→ Problem statement: Set down only what runs from the line containing "[Universitas] (1001, 812)" through the last line of the data, exactly as it reads.

→ Material provided:
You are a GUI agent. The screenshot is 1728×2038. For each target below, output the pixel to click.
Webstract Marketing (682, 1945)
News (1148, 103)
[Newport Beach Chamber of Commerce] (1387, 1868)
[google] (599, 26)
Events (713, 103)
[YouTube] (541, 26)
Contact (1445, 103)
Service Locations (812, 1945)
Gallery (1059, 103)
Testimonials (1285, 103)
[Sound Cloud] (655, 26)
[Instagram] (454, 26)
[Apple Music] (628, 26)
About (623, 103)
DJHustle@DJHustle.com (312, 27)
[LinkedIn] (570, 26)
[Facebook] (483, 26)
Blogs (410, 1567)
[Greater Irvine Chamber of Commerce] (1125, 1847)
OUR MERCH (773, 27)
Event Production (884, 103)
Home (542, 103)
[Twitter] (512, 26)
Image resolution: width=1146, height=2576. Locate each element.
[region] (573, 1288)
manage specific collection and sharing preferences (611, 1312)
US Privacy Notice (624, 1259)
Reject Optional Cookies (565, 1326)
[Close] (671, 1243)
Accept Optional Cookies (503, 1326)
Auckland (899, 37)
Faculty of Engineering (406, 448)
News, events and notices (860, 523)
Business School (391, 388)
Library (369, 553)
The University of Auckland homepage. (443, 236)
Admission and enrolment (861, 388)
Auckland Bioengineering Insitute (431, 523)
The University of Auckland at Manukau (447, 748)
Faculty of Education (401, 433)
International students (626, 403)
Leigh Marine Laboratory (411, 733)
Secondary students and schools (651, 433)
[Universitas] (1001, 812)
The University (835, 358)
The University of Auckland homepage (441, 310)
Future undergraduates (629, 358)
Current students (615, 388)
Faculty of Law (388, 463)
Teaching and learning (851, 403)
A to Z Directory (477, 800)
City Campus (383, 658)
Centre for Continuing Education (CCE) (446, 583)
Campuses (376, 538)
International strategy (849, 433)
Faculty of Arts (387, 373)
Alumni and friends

→ Written solution:
[Universitas] (1001, 812)
The University (835, 358)
The University of Auckland homepage (441, 310)
Future undergraduates (629, 358)
Current students (615, 388)
Faculty of Law (388, 463)
Teaching and learning (851, 403)
A to Z Directory (477, 800)
City Campus (383, 658)
Centre for Continuing Education (CCE) (446, 583)
Campuses (376, 538)
International strategy (849, 433)
Faculty of Arts (387, 373)
Alumni and friends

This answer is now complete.